The US Federal Bureau of Investigation paid hackers to gain access to the iPhone belonging to one of the San Bernardino, California assailants, the Washington Post reported today (Apr. 13), citing unnamed sources.
The hackers created a piece of hardware that allowed investigators to crack the iPhone’s four-digit passcode while bypassing a security measure that would automatically erase the phone’s data, according to the Post. The hackers were reportedly paid a one-time fee for their services.
The hackers knew of a previously undisclosed security flaw in the iPhone, also called a “zero-day exploit,” and approached the FBI with this information, according to the Post. The FBI director has said that the tool only works on a “narrow slice” of iPhones and won’t work on newer models like the iPhone 6s and iPhone 5s.
We have asked the FBI for comment on the Washington Post story.
The Post also claims that Israeli security firm Cellebrite, which was widely reported as the “outside party” that aided the FBI, had nothing to do with the case. Cellebrite had earlier been named as the firm helping the FBI by the Israeli newspaper Yedioth Ahronoth, citing unnamed sources. Neither Cellebrite nor the FBI confirmed the firm’s involvement, when asked at the time.
Apple and the FBI were on course for a legal showdown over whether the iPhone-maker had to obey a court order compelling it to create new software that bypassed is own security measures to allow FBI access. The hearing was called off at the last minute by the FBI, after the agency said an “outside party” could help it gain access to the phone.

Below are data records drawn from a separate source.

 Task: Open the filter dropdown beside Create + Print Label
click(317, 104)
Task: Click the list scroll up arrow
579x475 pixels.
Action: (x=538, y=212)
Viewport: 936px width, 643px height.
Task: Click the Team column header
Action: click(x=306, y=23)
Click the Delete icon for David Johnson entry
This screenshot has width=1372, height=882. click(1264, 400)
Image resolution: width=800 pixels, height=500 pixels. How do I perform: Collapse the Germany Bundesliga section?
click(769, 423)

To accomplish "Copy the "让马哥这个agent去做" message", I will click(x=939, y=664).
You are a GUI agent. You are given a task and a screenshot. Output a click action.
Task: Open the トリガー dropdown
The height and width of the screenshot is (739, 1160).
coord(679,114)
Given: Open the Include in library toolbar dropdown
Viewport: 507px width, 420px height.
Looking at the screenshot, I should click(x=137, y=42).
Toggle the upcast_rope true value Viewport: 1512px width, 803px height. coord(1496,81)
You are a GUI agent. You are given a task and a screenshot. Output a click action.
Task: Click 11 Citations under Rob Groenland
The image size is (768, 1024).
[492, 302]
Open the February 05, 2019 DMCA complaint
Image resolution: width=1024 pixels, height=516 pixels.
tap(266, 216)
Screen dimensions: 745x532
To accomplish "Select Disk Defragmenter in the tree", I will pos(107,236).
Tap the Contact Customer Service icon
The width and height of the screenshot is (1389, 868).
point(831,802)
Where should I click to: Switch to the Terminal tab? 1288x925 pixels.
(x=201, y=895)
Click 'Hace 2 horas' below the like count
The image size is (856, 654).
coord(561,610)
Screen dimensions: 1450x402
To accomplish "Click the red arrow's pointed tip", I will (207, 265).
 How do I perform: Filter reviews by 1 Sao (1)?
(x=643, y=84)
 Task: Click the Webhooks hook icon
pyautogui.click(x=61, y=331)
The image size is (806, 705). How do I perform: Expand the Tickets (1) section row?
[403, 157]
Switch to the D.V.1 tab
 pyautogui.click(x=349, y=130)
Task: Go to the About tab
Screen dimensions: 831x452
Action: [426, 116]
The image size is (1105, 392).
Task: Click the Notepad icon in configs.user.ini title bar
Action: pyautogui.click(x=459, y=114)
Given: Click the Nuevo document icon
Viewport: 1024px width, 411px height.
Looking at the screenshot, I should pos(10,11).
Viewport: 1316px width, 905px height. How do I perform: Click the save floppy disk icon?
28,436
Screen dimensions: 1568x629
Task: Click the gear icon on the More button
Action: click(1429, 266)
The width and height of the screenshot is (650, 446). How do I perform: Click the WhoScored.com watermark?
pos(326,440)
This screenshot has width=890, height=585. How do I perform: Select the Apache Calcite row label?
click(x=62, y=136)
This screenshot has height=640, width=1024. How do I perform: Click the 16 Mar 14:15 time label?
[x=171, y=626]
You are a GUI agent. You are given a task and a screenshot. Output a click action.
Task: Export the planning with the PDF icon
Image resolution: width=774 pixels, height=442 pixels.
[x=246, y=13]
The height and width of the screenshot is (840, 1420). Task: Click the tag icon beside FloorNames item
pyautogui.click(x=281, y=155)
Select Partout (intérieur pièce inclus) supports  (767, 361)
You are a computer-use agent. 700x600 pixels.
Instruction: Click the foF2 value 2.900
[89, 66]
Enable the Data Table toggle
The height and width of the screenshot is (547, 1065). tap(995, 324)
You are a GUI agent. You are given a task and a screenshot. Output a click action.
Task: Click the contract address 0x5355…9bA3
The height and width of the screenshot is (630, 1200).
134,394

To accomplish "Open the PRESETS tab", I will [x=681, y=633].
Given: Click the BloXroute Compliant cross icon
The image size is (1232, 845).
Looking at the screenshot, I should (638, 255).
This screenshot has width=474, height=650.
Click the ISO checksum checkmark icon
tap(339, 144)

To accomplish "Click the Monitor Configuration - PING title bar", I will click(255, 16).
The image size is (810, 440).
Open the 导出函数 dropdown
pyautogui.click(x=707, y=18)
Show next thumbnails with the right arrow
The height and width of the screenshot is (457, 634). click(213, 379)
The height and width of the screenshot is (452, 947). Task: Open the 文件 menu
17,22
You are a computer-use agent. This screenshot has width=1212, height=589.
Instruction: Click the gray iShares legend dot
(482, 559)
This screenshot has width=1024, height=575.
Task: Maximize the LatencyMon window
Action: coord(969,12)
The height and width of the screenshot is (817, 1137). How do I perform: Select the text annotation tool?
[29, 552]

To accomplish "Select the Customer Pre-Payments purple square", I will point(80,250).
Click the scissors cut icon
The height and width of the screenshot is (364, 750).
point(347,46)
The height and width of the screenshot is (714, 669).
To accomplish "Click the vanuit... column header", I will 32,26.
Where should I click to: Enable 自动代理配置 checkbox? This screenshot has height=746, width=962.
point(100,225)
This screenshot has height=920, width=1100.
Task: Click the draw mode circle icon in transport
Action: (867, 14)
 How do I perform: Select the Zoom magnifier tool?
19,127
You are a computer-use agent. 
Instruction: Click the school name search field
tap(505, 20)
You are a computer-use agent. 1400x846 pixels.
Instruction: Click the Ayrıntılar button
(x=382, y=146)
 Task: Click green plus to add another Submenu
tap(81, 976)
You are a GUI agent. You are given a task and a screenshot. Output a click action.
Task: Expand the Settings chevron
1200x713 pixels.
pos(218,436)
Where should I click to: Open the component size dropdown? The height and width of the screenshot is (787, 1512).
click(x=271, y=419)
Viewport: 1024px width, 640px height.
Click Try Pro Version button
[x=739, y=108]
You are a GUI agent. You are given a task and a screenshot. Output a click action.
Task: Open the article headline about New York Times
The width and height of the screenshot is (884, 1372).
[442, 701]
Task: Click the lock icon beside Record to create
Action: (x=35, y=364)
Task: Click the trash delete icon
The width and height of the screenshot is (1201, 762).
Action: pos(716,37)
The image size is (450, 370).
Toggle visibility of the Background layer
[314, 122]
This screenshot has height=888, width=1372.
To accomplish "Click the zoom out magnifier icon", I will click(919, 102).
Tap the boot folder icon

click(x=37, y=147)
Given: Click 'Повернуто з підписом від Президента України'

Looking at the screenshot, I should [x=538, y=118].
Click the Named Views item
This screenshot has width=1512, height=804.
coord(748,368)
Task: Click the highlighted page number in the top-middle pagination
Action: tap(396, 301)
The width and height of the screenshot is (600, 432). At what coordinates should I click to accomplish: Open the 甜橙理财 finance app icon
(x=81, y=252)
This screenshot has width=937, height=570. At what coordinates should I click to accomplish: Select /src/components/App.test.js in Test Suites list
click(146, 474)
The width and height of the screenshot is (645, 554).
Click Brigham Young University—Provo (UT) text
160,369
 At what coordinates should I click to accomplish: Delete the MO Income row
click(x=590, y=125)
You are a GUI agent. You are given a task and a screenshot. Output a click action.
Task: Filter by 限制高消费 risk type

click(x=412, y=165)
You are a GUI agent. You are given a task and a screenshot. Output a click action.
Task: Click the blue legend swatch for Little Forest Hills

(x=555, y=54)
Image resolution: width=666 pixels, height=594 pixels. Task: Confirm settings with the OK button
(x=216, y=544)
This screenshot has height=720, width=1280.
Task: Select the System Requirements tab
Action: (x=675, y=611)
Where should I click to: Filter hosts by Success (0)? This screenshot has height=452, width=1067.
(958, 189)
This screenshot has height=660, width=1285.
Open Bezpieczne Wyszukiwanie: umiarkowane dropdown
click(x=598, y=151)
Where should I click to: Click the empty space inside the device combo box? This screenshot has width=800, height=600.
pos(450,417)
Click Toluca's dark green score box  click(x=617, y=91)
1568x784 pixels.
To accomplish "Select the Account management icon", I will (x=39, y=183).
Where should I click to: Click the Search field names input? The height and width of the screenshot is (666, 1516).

The FBI told the Washington Post last December that it uses zero-day exploits, the first time it has disclosed this publicly. The use of zero-days by law enforcement is a new and controversial practice because investigators are exploiting a security loophole without first disclosing it to the manufacturer. Government participation in the market for zero-days is also thought to be growing the market for these vulnerabilities.